Aim of the exercise => In the article below on when a treatment's effect is obvious, what did the authors of the satirical BMJ review say they could not find?

When is it obvious?

 

 Most of us agree that the fairest and more objective way to test if a treatment works is the randomised controlled trial (RCT). We may also agree that there are situations where a RCT is not feasible, practical or ethical, or situations where the effect is so obvious that you don’t need to test it. An example of this is the use of parachutes when jumping from an airplane.

There is a satirical systematic review published some years ago in the Christmas edition of the BMJ where authors mention that they could not find any RCTs that proved that parachutes work. Therefore, “there is no evidence” that they do. The review is a slap in the face for RCTs fanatics, but also raises a topic to discuss. It’s obvious that parachutes works, despite anecdotes of people surviving falls without them. But if we think about other interventions, when is it too obvious that we don’t need to test it?

In medicine, we have a few examples about obvious interventions that have not been tested with RCTs: epinephrin for cardiac arrest, epinephrin for anaphylaxis, insulin for diabetes. It’s obvious that they work, right? Then we have some examples of things that may appear obvious, such as the use of oxygen for myocardial infarction. It turns out that the few RCTs included in a systematic review show a trend that it may actually harm patients. At least one RCT is currently underway to find out the real effect.

Record set =>
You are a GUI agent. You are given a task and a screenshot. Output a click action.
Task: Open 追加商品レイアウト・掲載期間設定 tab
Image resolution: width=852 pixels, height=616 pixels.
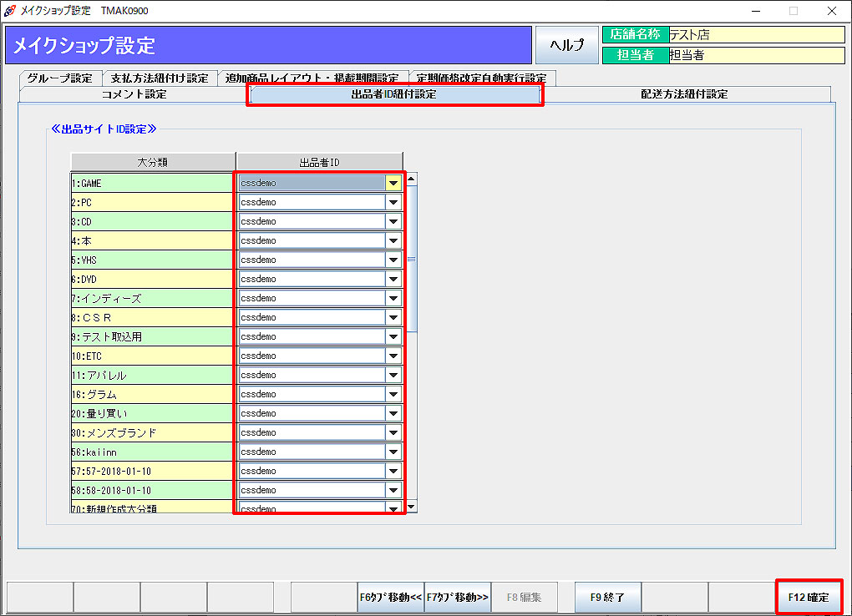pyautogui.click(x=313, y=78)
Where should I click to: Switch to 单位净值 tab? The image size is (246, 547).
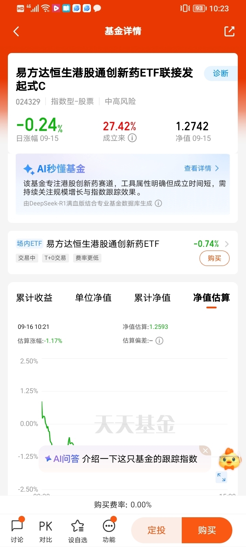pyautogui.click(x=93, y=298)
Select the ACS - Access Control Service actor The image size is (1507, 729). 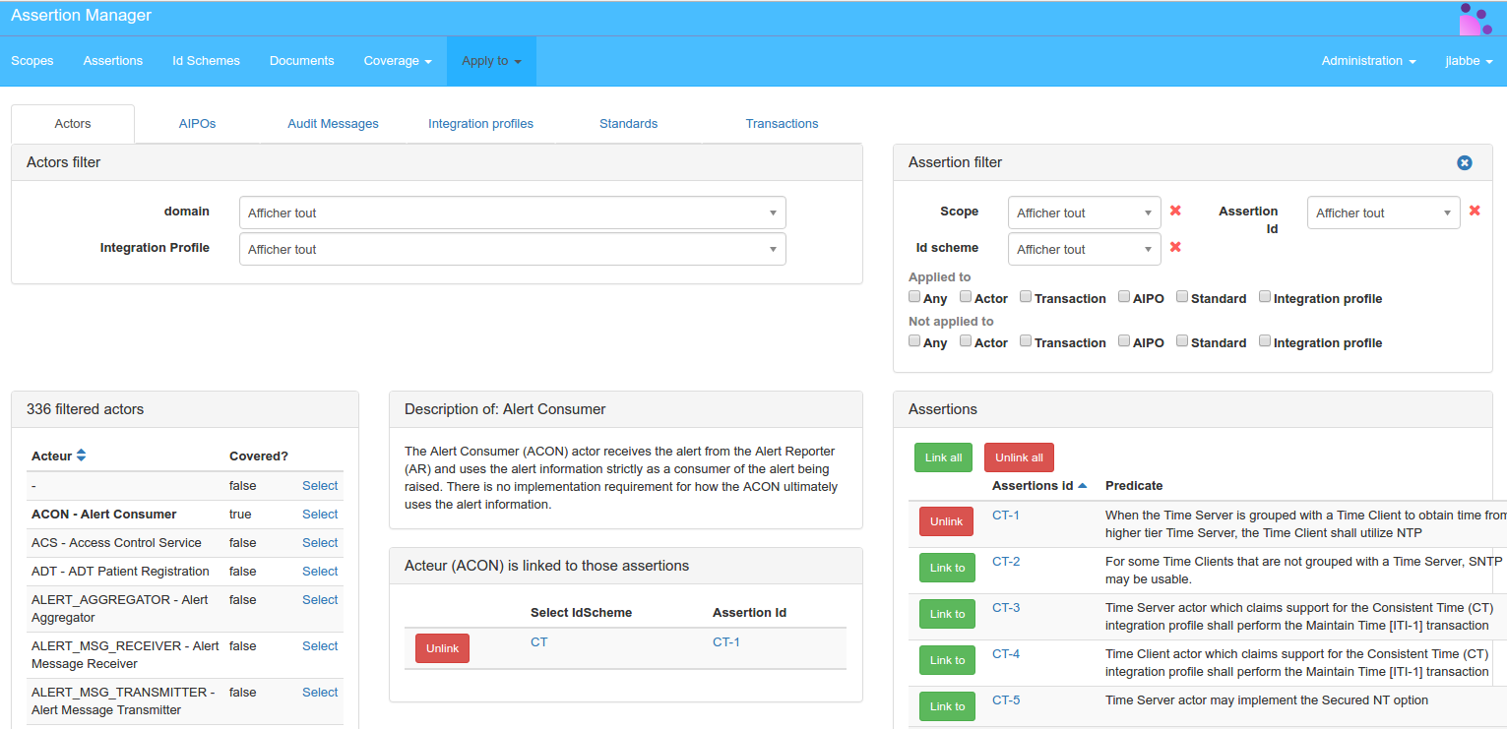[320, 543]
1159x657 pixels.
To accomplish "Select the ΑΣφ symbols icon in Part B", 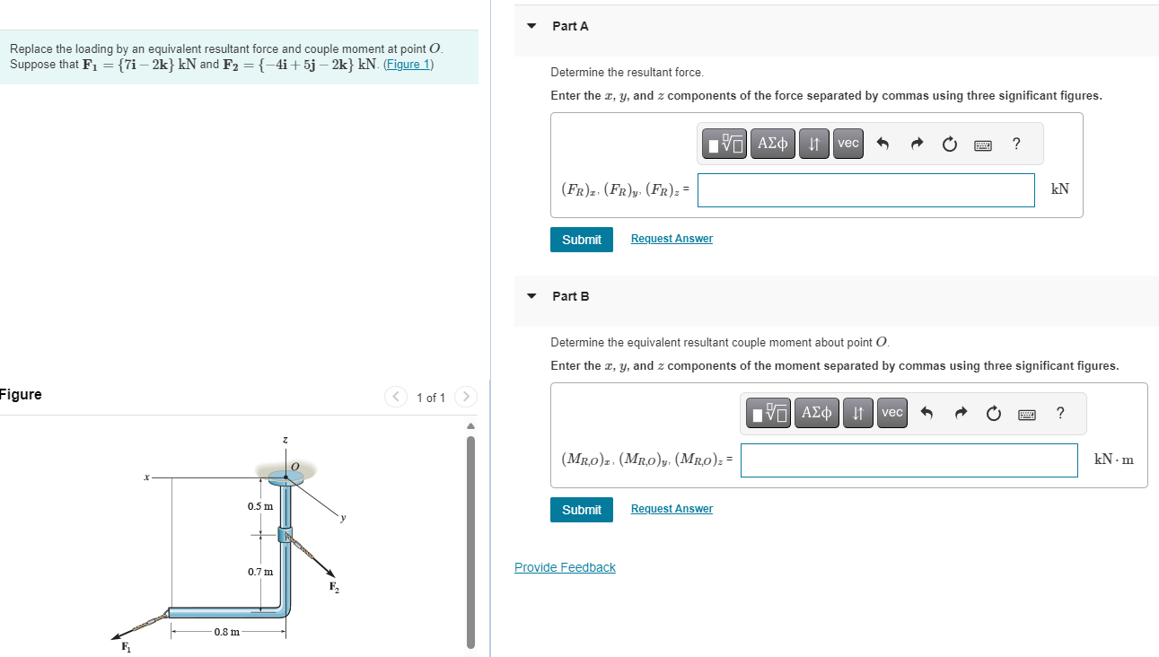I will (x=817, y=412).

Exercise solution => Any randomized controlled trials that proved parachutes work.